Electronic – Transistor amplifiers, ac model Rd when diode is reverse biased

acbjtcapacitancediodestransistors

AC small signal model

So why is resistance of diode is infinite if it's reverse biased by a voltage source? The way I understand it, is that holes (positive) and electrons (negative) will be further apart in the diode, which will make the capacitance less … ? So because of that resistance would be higher (infinite)?

Here's the context, for those who want to know more.

Best Answer

The resistance being "infinite" (its not actually, but its certainly very large) is a result of the DC behavior of the diode.

When you reverse bias a diode, the DC current flowing through it drops to basically zero. In the case of a PN diode, this is due to the lack of carriers flowing across the increased depletion region (until you reach breakdown). This is represented in the model by the resistor (a DC component) becoming infinite. However, as you said, the capacitance is still there and gets smaller because the depletion is wider (the AC component).
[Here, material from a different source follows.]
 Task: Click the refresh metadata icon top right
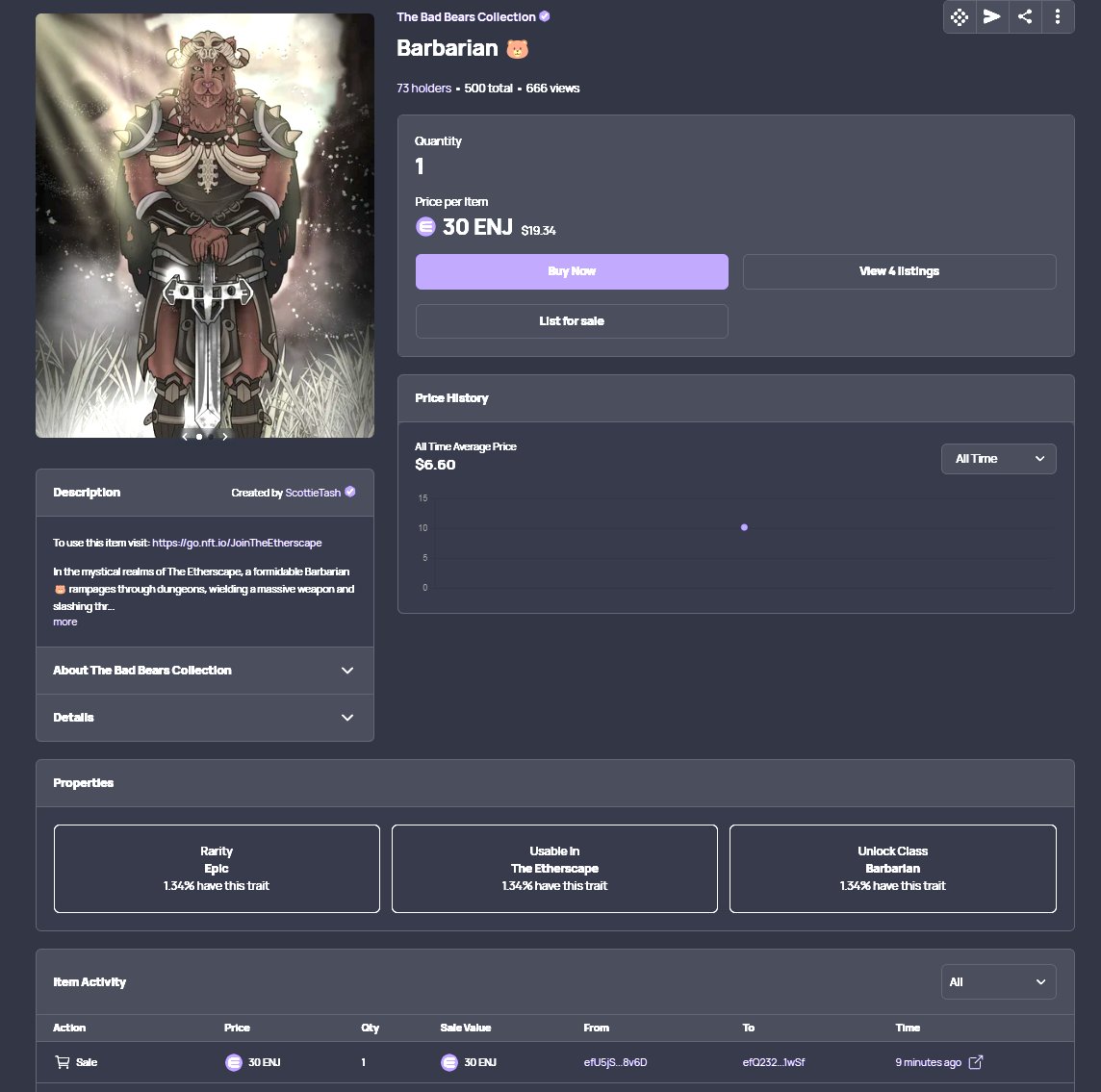[959, 16]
The AC impedance of the diode model never truly reaches infinity because of the capacitor, so to an AC signal there is still some current flowing in to the diode when it is reverse biased. If you think about it a bit, the current during reverse bias is produced by the depletion region expanding, a process that requires additional electrons or holes, but that current only occurs so long as the depletion region is actually changing. As it reaches its size for the applied voltage, the current will dwindle to near zero...similar to a capacitor charging. Hence, it can be represented by a capacitor in the model, whose capacitance is strong function of the applied voltage (which is very useful in oscillators since you can change the value of a component (the capacitor) simply by changing the voltage applied).

Normal ceramic capacitors also have a similar voltage-dependent effect, but I believe it's far weaker (requires larger voltage changes).